_What is being asked_:
Reproduce the lines of the items word for word, starting at the line that contains "Task: View the" and ending at the last of the items, and leave the pictures out of your answer.

_Data entries_:
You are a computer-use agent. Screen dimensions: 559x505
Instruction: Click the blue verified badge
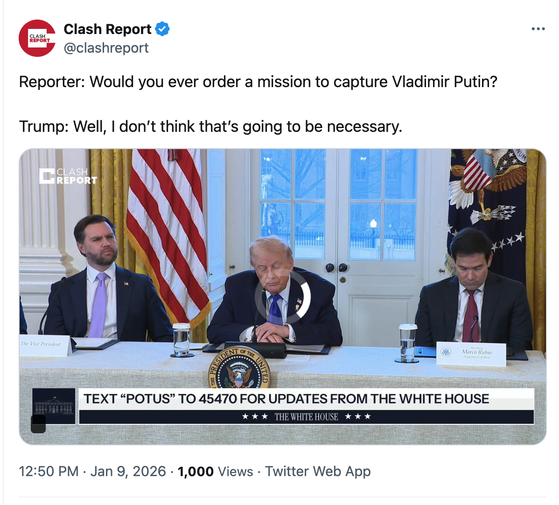162,29

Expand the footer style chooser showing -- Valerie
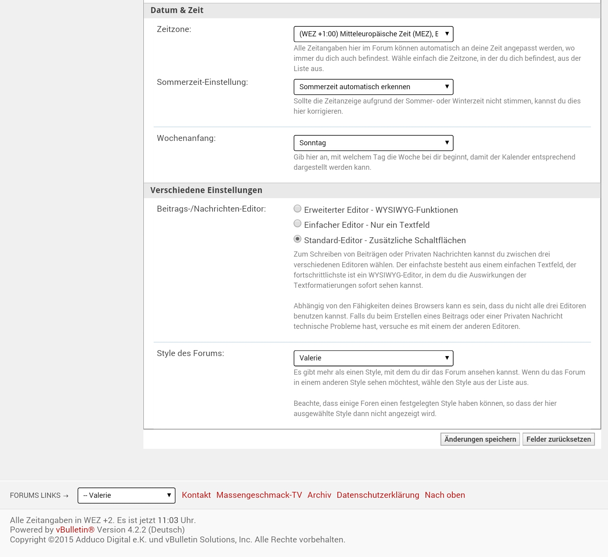point(126,495)
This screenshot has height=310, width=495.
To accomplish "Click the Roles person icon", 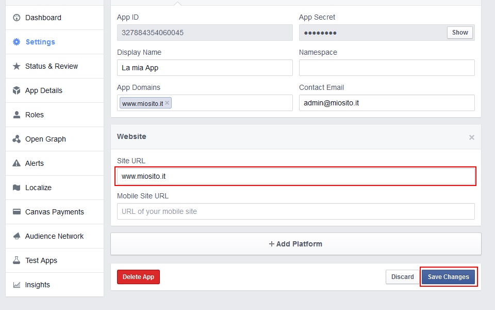I will (x=17, y=115).
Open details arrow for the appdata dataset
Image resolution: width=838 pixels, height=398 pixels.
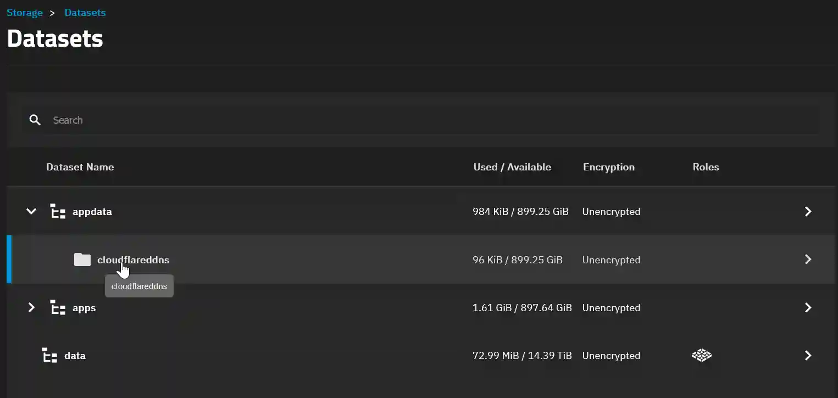[x=808, y=211]
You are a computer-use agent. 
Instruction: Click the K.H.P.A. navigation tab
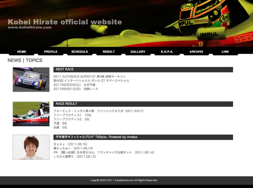(x=167, y=52)
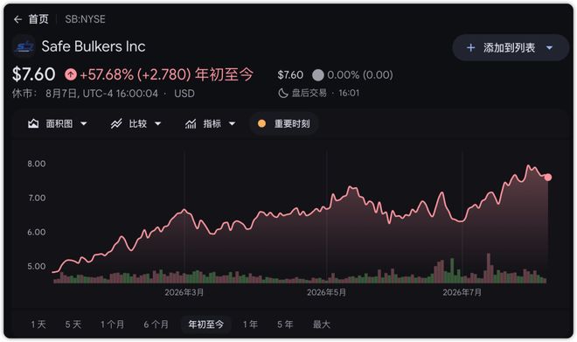Expand the 面积图 chart type dropdown
577x342 pixels.
84,123
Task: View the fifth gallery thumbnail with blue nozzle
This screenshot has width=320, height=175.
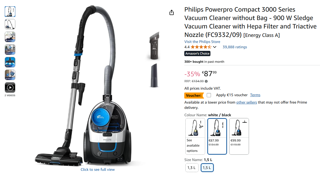Action: click(x=10, y=62)
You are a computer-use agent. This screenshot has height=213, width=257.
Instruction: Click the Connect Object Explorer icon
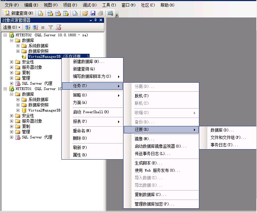[x=28, y=27]
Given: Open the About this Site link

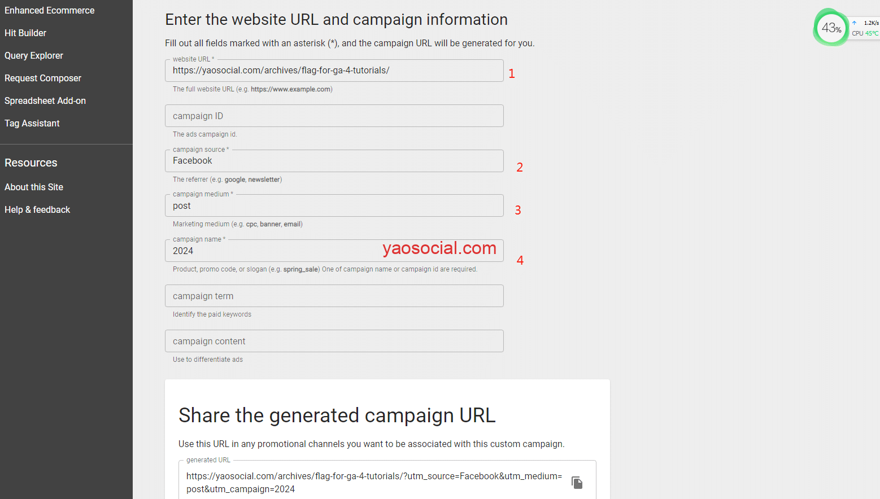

_The completed task_:
Task: View the fifth gallery thumbnail with blue nozzle
This screenshot has width=320, height=175.
Action: click(x=10, y=62)
You are a computer-use agent. This screenshot has height=213, width=257.
Instruction: Click the Connect Object Explorer icon
[x=28, y=27]
Given: Open the About this Site link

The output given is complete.